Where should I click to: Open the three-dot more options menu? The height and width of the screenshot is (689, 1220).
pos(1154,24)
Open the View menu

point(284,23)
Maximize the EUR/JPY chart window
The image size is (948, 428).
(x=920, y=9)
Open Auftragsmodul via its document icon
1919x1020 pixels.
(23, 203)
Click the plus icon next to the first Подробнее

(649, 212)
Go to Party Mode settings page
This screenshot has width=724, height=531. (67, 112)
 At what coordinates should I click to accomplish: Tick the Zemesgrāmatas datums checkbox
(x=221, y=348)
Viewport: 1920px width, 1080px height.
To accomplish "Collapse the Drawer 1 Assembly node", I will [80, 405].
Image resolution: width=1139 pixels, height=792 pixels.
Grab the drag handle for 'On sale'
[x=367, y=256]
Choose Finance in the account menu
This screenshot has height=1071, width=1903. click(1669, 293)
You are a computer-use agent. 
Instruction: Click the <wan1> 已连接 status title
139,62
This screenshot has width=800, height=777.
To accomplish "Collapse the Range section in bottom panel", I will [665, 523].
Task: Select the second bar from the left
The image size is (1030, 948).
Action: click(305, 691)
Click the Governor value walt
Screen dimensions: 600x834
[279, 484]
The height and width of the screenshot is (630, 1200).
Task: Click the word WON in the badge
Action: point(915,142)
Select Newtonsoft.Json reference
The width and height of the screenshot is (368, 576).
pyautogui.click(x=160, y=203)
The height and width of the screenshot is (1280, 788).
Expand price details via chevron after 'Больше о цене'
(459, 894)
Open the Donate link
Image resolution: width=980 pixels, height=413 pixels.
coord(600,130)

_ _ _

## Your goal
Could you swap "Party Mode" for "Guest Mode" throughout the material above and give all of it again with nothing else changed?

## Finished exercise
Where should I click to: Open the three-dot more options menu? The height and width of the screenshot is (689, 1220).
pos(1154,24)
Open the View menu

point(284,23)
Maximize the EUR/JPY chart window
The image size is (948, 428).
(x=920, y=9)
Open Auftragsmodul via its document icon
1919x1020 pixels.
(23, 203)
Click the plus icon next to the first Подробнее

(649, 212)
Go to Guest Mode settings page
This screenshot has width=724, height=531. (67, 112)
 At what coordinates should I click to accomplish: Tick the Zemesgrāmatas datums checkbox
(x=221, y=348)
Viewport: 1920px width, 1080px height.
To accomplish "Collapse the Drawer 1 Assembly node", I will [80, 405].
Image resolution: width=1139 pixels, height=792 pixels.
Grab the drag handle for 'On sale'
[x=367, y=256]
Choose Finance in the account menu
This screenshot has height=1071, width=1903. click(1669, 293)
You are a computer-use agent. 
Instruction: Click the <wan1> 已连接 status title
139,62
This screenshot has width=800, height=777.
To accomplish "Collapse the Range section in bottom panel", I will [665, 523].
Task: Select the second bar from the left
The image size is (1030, 948).
Action: click(305, 691)
Click the Governor value walt
Screen dimensions: 600x834
[279, 484]
The height and width of the screenshot is (630, 1200).
Task: Click the word WON in the badge
Action: point(915,142)
Select Newtonsoft.Json reference
The width and height of the screenshot is (368, 576).
pyautogui.click(x=160, y=203)
The height and width of the screenshot is (1280, 788).
Expand price details via chevron after 'Больше о цене'
(459, 894)
Open the Donate link
Image resolution: width=980 pixels, height=413 pixels.
coord(600,130)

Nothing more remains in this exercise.